• _TASK OBJECTIVE_:
Nothing but the lines from the one containing "Toggle bold formatting (G button)" through the final line of the data should be repeated, and each must be exact.

*** Opening RECORDS FOR THIS TASK ***

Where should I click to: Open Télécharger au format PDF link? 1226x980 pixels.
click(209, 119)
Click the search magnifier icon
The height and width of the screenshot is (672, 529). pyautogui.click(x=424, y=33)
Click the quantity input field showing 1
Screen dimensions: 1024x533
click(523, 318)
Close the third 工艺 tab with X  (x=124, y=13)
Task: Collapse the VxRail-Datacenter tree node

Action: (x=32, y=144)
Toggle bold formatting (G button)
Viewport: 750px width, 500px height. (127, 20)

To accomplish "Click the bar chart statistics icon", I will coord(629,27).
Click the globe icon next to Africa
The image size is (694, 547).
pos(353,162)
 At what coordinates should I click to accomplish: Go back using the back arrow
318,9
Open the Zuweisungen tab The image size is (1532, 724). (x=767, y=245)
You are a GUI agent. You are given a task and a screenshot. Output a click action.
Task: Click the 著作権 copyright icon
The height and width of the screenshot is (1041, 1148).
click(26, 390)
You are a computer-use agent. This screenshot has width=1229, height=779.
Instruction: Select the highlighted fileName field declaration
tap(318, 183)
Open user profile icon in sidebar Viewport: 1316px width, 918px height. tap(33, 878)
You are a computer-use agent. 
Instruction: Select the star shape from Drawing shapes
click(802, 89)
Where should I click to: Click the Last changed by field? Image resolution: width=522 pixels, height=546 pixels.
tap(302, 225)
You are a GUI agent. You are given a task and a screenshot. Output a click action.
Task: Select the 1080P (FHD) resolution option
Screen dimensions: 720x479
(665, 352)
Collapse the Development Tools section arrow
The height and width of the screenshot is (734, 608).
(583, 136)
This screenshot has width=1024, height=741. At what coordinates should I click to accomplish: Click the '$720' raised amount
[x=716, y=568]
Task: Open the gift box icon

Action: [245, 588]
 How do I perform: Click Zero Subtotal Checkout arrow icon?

*** Closing RECORDS FOR THIS TASK ***

• _SOLUTION FOR THIS EXERCISE_:
Toggle bold formatting (G button)
Viewport: 750px width, 500px height. (127, 20)

To accomplish "Click the bar chart statistics icon", I will coord(629,27).
Click the globe icon next to Africa
The image size is (694, 547).
pos(353,162)
 At what coordinates should I click to accomplish: Go back using the back arrow
318,9
Open the Zuweisungen tab The image size is (1532, 724). (x=767, y=245)
You are a GUI agent. You are given a task and a screenshot. Output a click action.
Task: Click the 著作権 copyright icon
The height and width of the screenshot is (1041, 1148).
click(26, 390)
You are a computer-use agent. This screenshot has width=1229, height=779.
Instruction: Select the highlighted fileName field declaration
tap(318, 183)
Open user profile icon in sidebar Viewport: 1316px width, 918px height. tap(33, 878)
You are a computer-use agent. 
Instruction: Select the star shape from Drawing shapes
click(802, 89)
Where should I click to: Click the Last changed by field? Image resolution: width=522 pixels, height=546 pixels.
tap(302, 225)
You are a GUI agent. You are given a task and a screenshot. Output a click action.
Task: Select the 1080P (FHD) resolution option
Screen dimensions: 720x479
(665, 352)
Collapse the Development Tools section arrow
The height and width of the screenshot is (734, 608).
(583, 136)
This screenshot has width=1024, height=741. At what coordinates should I click to accomplish: Click the '$720' raised amount
[x=716, y=568]
Task: Open the gift box icon

Action: [245, 588]
 How do I perform: Click Zero Subtotal Checkout arrow icon?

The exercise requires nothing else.